Читать книгу Security Engineering - Ross Anderson - Страница 207

When we look at large organisations, we usually find that most staff fit into one of a small number of categories. A bank might have 40 or 50: teller, call centre operator, loan officer and so on. Only a few dozen people (security manager, chief foreign exchange dealer, …) will need personally customised access rights.

So we need to design a set of groups, or functional roles, to which staff can be assigned. Some vendors (such as Microsoft) use the words group and role almost interchangeably, but a more careful definition is that a group is a list of principals, while a role is a fixed set of access permissions that one or more principals may assume for a period of time. The classic example of a role is the officer of the watch on a ship. There is exactly one watchkeeper at any one time, and there is a formal procedure whereby one officer relieves another when the watch changes. In most government and business applications, it's the role that matters rather than the individual.
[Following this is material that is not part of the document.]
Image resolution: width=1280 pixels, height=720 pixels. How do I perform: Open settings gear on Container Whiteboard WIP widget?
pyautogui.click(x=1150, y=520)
Groups and roles can be combined. The officers of the watch of all ships currently at sea is a group of roles. In banking, the manager of the Cambridge branch might have their privileges expressed by membership of the group manager and assumption of the role acting manager of Cambridge branch. The group manager might express a rank in the organisation (and perhaps even a salary band) while the role acting manager might include an assistant accountant standing in while the manager, deputy manager, and branch accountant are all off sick.

Whether we need to be careful about this distinction is a matter for the application. In a warship, even an ordinary seaman may stand watch if everyone more senior has been killed. In a bank, we might have a policy that “transfers over $10m must be approved by two staff, one with rank at least manager and one with rank at least assistant accountant”. If the branch manager is sick, then the assistant accountant acting as manager might have to get the regional head office to provide the second signature on a large transfer.